The reason for progressively decreasing the learning rate towards the deeper layers is this: we expect that the deeper the layer, the closer the pretrained weights are to their optimal values, and the more gently they need to be trained. Whereas we want the last layer to be trained hard, i.e with the highest learning rate possible.

5 Likes

Hi Joseph,

During transfer learning of resnet, I noticed the batchnorm layers don’t become frozen even if you do learn.freeze(). You have to manually turn off the gradients for the batchnorm layers, if you want everything frozen.

Do you know why the batchnorm layers are not frozen? Is it to get better statistics of the inputs when transfer learning?

Thanks,
Daniel

1 Like

This is interesting! I didn’t know this, and don’t yet know why batchnorm is implemented this way.

@DanielLam, @jcatanza, The short answer is: by unfreezing batchnorm our model get a better accuracy.

Now the why:
When we use a pretrained model, the batchnorm layer contains the mean, the standard deviation, the gamma and beta (2 trainable parameters) of the pretrained dataset (ImageNet in the case of images).

If we freeze our batchnorm layer with our dataset, we are feeding our model with our data (our images) and normalizing our batch with ImageNet mean, standard deviation, gamma and beta: Those values are off specially if our images are different from the ImageNet images. Therefore, your normalized activations are also off which leads to less than optimal results.

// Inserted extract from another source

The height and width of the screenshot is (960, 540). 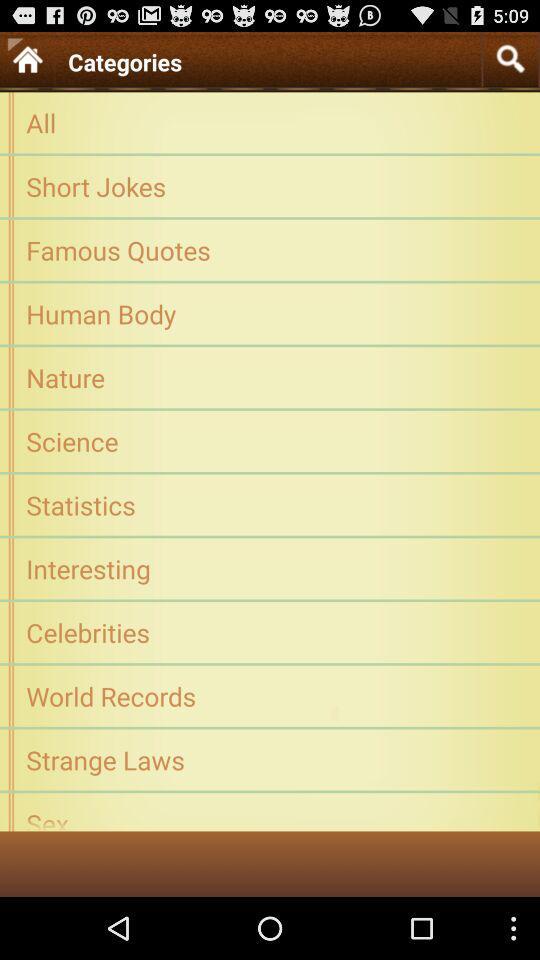 I want to click on icon above interesting app, so click(x=270, y=503).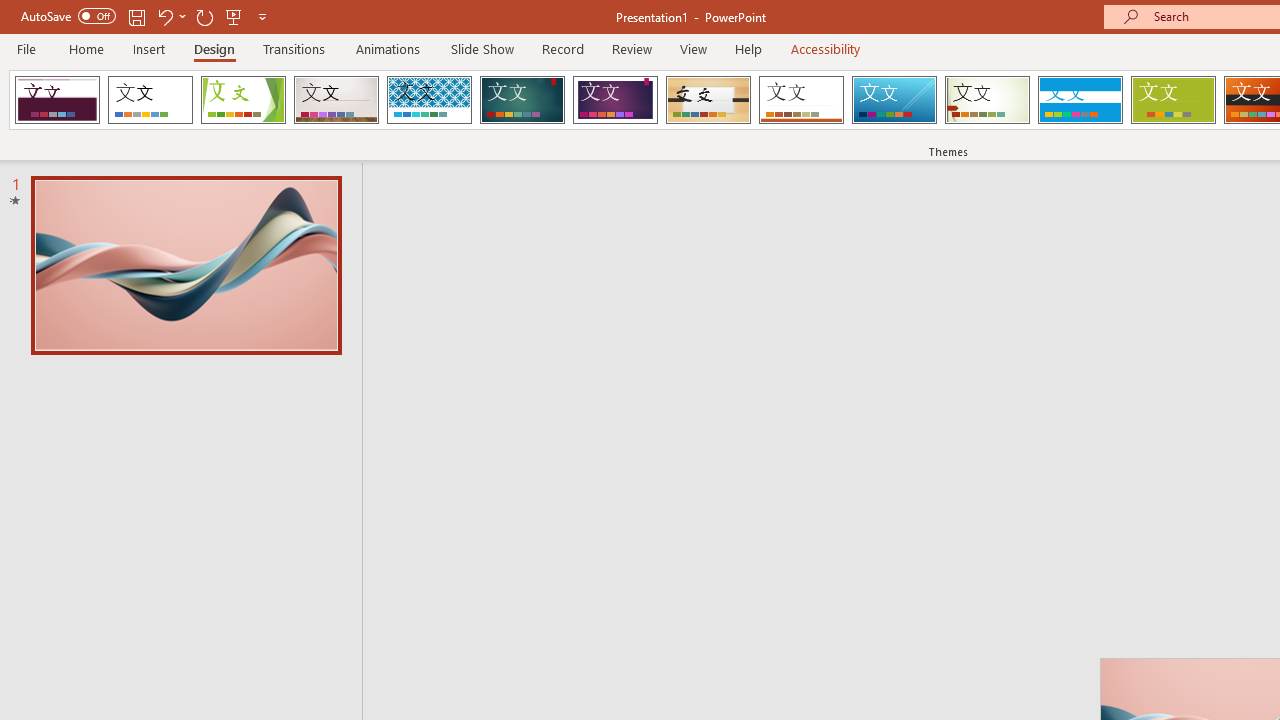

We keep the batchnorm layer unfrozen because while we are training the model and for each batch we will calculate the mean, the standard deviation of the activations of our data (batch of images), and updating (training) the corresponding gamma and beta, and using those results to normalize our activations of the current batch: The normalized activations are therefore more aligned with our images (dataset) as opposed to those obtained with a frozen batchnorm.

5 Likes

Thanks @farid, excellent explanation!

1 Like

Hi All,
I am trying to use multi-label classification for the bear classification example. When I use the MultiCategoryBlock , I get labels with 11 classes (corresponding to the unique alphabets in the class names) rather than the expected 3.

What am I missing?

Hi,

Thanks for the reply. Do you know if this has been published somewhere or a notebook showing the differences?

I’m quoting Jeremy from lesson 12 about batchnorm:

“Anytime something weird happens to your neural net it’s almost certain it’s because of the batchnorm because batchnorm makes everything weird!”

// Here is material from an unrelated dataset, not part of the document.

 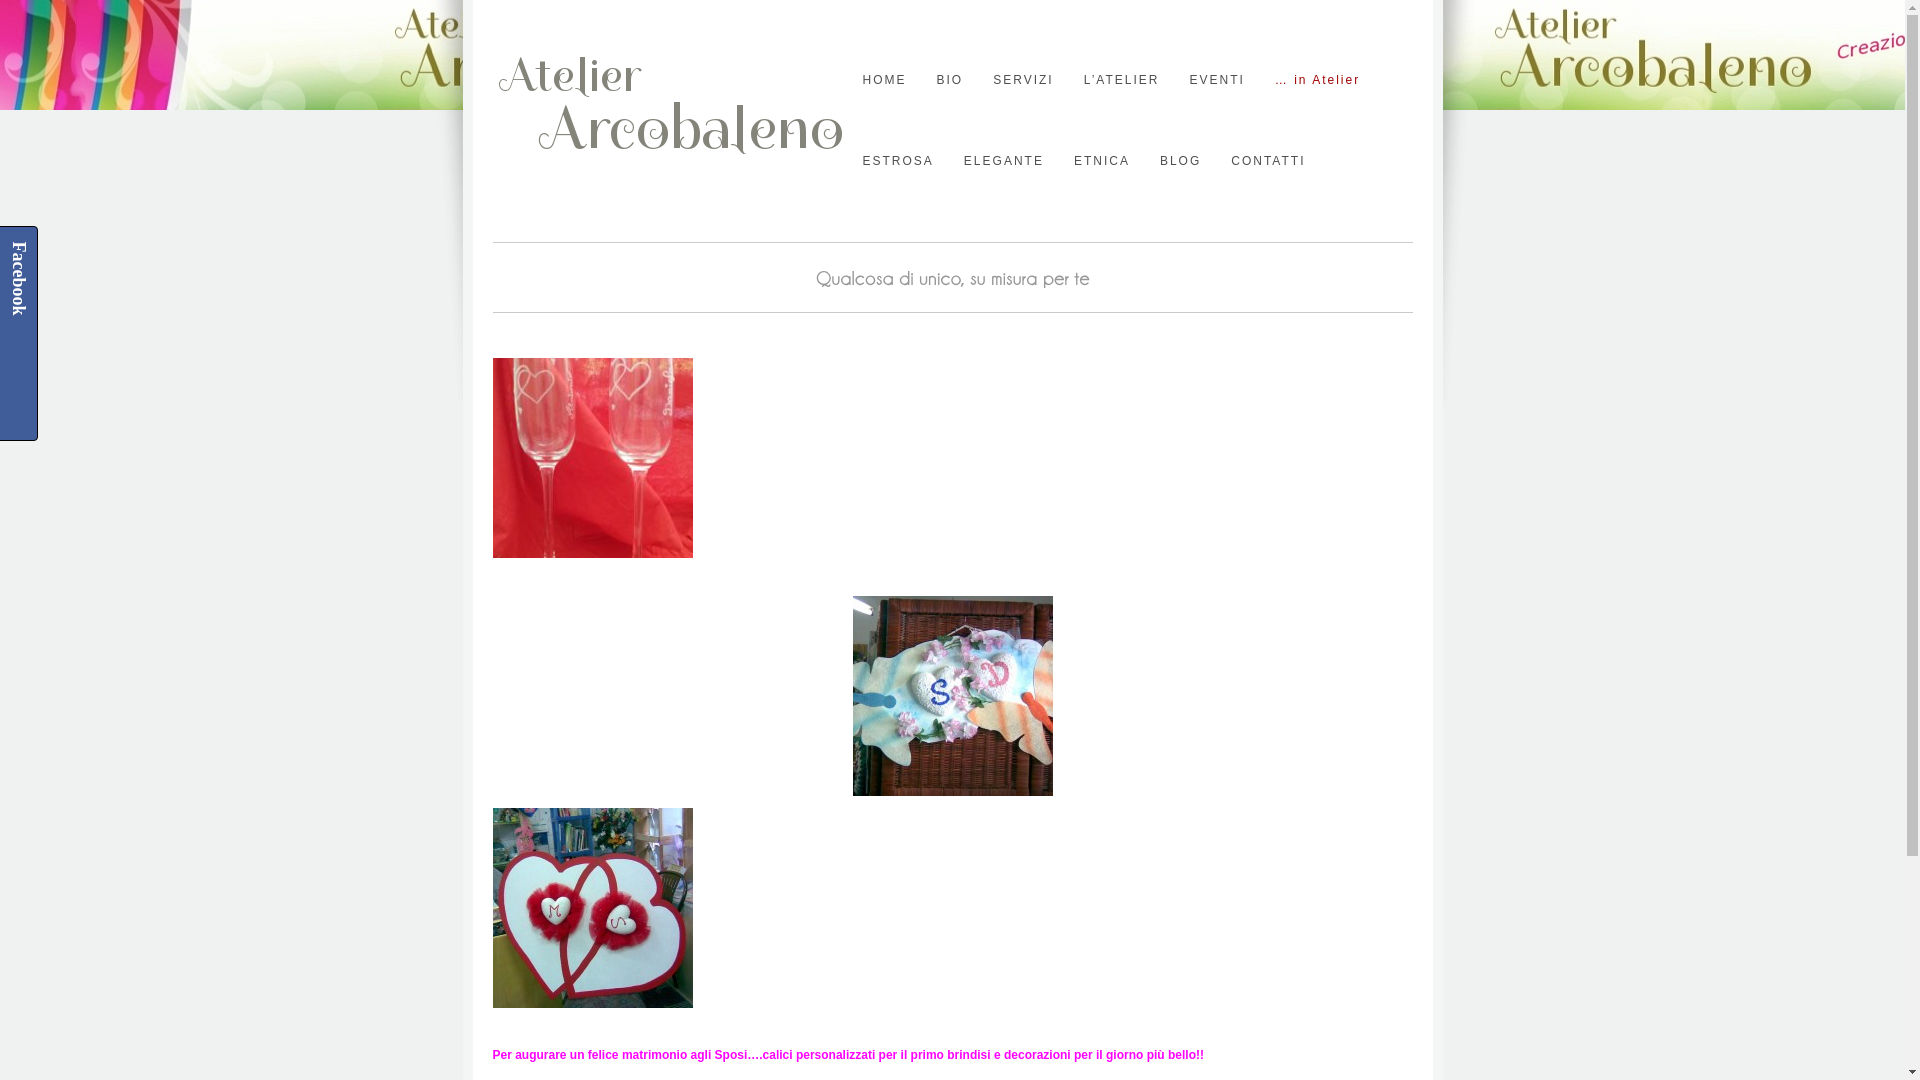 I want to click on 'BLOG', so click(x=1180, y=160).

To answer your question, you might check out the 11a_transfer_learning.ipynb from lesson 12 - Part-2 2019 course. You can also jump to lesson 12 video portion where Jeremy explains the effect of the mean, the standard deviation, and the batchnorm trainable parameters on training a custom model that I am referring to in my previous post.

Here a little summary about the experiment that he showed in that video:
1 - He created a custom head for his model
2 - He froze the whole body (including the batchnorm layers) of the pretrained model.
3 - He trained his model for 3 epochs, and he got 54% accuracy
4 - He unfroze the whole body, and train the model for 5 epochs, and he got 56% accuracy (which was surprising low)

Then, he decided to unfreeze batchnorm from the beginning (meaning while training the custom head). He showed the following steps:
1 - He froze the whole body except the batchnorm layers of the pretrained model.
2 - He trained his model for 3 epochs, and he got 58% accuracy (which is already better than above)
3 - But more importantly, when he unfroze the whole body, and train the model for 5 epochs, he got 70% accuracy (and that’s a huge jump)

5 Likes

Interesting. Thank you for the response.

1 Like

I believe that yes, this is a binary classification task. You could get pictures of people wearing eyeglasses and people not wearing eyeglasses, using one of the imagenet trained models you should get great results.